Anyone who knows me well knows this drives me crazy – penalizing everyone else for one person’s misbehavior or idiocy.
We see it in government, volunteer associations, and in business leadership. Think of the hundreds of laws now on the books because governments overreacted to isolated incidents and passed laws that hurt or inconvenienced innocent citizens. We also see it when organizations like condo associations pass restrictive covenants because one person did something that upset one or more owners.
A recent example is the Portsmouth, NH woman who now faces legal action because she planted flowers (beautiful ones, I might add) outside her Portsmouth condominium. And, finally, we see it when a business leader or supervisor imposes a new rule or “policy” because one employee misbehaved and the leader wanted to avoid conflict with the employee.
Employee Misbehavior. I’m sure most of you have had an experience with an employee or team member when you thought, “What were you thinking?” You know, that moment when you knew either the employee was devoid of “common sense” or was fundamentally unethical.
Here are just a few examples from my experience:
- Wearing a bare midriff top to a business meeting with a customer;
- Expense reports that include personal expenses;
- Posting very inappropriate comments about work clients on their public Facebook account;
- Driving the long way around to maximize a mileage reimbursement;
- Copying company software on personal computers; and
- Faking work injuries to get workers’ compensation payments and medical coverage.
When employees do these things, and many others, I see leaders take one of these four actions.
First, sadly, they ignore them. Second, they have a team meeting to remind everyone of what is expected, and to not do whatever behavior is undesirable. Third, they look for a company policy the person might have violated so they can address the problem with HR. If there is no policy, they try to put one in place. Fourth, and too rarely, they sit down with the offender and address the problem.

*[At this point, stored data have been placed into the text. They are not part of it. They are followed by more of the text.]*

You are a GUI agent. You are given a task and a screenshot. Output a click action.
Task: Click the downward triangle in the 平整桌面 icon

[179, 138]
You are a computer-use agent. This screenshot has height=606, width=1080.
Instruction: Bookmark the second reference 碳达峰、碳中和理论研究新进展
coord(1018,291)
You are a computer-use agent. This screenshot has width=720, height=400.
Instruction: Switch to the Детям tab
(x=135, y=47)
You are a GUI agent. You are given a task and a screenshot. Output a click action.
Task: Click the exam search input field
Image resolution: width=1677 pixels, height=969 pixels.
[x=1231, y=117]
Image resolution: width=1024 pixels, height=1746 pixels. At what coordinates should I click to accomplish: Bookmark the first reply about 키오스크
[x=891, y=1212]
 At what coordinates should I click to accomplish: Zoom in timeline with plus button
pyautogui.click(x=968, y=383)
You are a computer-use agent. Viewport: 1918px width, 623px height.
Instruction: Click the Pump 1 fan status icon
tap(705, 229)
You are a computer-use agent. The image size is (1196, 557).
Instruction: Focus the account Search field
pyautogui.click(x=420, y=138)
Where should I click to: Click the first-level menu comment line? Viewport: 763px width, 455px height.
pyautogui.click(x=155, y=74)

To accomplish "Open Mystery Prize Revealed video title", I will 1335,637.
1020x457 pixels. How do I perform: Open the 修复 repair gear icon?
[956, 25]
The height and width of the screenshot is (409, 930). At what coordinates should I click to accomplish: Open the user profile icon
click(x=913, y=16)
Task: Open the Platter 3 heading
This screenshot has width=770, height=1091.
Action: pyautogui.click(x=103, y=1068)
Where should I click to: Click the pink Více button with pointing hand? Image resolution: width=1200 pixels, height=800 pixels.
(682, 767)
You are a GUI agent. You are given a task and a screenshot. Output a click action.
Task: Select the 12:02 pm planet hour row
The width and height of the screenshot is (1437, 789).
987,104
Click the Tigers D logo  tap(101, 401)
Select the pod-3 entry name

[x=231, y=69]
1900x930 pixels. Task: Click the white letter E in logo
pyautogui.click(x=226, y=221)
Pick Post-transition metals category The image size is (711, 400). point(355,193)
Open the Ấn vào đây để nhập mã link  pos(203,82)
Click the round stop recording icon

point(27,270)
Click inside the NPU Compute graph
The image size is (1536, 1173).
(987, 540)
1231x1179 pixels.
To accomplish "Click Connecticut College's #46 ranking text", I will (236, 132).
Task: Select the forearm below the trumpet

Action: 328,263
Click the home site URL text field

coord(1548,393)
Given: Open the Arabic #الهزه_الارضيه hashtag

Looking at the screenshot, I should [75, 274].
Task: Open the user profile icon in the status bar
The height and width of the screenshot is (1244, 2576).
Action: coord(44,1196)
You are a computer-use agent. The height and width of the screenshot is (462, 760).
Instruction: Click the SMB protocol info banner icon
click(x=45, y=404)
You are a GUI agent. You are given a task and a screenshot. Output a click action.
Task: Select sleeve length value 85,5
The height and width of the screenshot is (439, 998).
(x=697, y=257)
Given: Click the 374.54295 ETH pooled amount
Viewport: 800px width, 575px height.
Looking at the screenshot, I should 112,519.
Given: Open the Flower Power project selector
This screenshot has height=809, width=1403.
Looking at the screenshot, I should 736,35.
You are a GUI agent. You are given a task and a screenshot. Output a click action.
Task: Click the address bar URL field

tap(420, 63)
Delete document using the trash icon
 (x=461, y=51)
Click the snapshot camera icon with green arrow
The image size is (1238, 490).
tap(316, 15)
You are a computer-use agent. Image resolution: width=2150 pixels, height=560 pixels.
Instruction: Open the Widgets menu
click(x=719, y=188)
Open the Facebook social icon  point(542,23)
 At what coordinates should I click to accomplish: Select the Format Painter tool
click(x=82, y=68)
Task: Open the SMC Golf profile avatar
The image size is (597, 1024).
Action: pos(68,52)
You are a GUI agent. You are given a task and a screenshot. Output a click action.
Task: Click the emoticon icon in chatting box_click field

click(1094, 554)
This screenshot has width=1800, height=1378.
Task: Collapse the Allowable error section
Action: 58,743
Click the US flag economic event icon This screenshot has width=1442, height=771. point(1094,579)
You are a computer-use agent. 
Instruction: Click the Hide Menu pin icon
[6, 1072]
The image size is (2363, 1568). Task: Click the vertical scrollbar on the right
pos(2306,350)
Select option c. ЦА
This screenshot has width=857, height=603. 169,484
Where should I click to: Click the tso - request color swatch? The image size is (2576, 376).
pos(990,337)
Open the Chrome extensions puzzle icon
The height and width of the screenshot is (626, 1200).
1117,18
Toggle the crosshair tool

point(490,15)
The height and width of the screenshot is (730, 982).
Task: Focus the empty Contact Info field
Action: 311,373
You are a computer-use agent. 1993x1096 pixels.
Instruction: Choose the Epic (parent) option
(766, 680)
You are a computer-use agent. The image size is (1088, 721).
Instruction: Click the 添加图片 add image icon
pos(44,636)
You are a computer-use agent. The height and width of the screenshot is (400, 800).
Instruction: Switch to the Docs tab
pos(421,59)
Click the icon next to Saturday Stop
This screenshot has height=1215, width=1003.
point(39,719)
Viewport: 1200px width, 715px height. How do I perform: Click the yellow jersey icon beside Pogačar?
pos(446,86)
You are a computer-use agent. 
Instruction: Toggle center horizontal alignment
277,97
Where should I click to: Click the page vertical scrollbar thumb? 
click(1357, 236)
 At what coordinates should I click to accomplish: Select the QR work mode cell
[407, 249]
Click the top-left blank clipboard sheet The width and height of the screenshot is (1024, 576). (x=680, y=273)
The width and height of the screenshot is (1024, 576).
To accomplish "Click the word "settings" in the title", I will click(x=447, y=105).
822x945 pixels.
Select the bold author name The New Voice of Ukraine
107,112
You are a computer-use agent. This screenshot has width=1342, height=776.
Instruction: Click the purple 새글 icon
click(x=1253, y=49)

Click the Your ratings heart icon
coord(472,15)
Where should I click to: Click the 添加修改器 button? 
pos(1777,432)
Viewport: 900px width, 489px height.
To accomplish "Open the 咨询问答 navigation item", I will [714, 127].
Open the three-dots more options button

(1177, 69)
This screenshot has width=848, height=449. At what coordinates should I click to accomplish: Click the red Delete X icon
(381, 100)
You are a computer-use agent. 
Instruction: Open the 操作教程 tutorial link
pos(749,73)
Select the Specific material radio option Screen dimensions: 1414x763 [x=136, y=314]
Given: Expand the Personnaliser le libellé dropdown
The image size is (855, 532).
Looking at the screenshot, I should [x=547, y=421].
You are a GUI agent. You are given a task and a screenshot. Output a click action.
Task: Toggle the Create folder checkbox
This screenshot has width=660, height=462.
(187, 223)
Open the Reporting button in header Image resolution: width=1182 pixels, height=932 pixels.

Side Effects of Not Dealing with Employee Misbehavior. I think one of the most common mistakes leaders make is not directly confronting the misbehaviors of their team members immediately. Not long ago I had a manager tell me she was going to hold a team meeting to remind everyone of the company’s dress code. When I asked her why this was a problem she said, “last week ‘Patrice’ wore open-toed flip-flops and capri pants to a job site and this was a violation of our dress code.” When I asked her if anyone else on the team had done the same thing, she said “no.” I then coached her through a process of self-discovery so she could see that:
- She was really avoiding the conflict that might come when she confronted the sole offender;
- She was penalizing the rest of her team for one offender’s actions; and
- Her team would lose respect for her as a leader because they could see she couldn’t deal with the conflict.
Knowing How to Manage Conflict. At the center of properly solving this problem at all levels is conflict management. Conflict avoidance, while one of Kilmann-Thomas’ five methods, is not the best method for facing employee misbehavior. A leader needs to be direct and assertive. If you find yourself not wanting to face the individual, you are likely avoiding conflict. If you prepare properly, you can confront the individual and have the best outcome for everyone. If you are unsure how to do this, I suggest you seek guidance from your supervisor or human resource professional. In upcoming blogs, I will write more about conflict management.
Remember, when your team member does not behave appropriately, it is your responsibility to deal with it directly and promptly. If you just have team meetings or implement new policies, you are punishing everyone else for one person’s misbehavior – a practice surely to lower your leadership standing.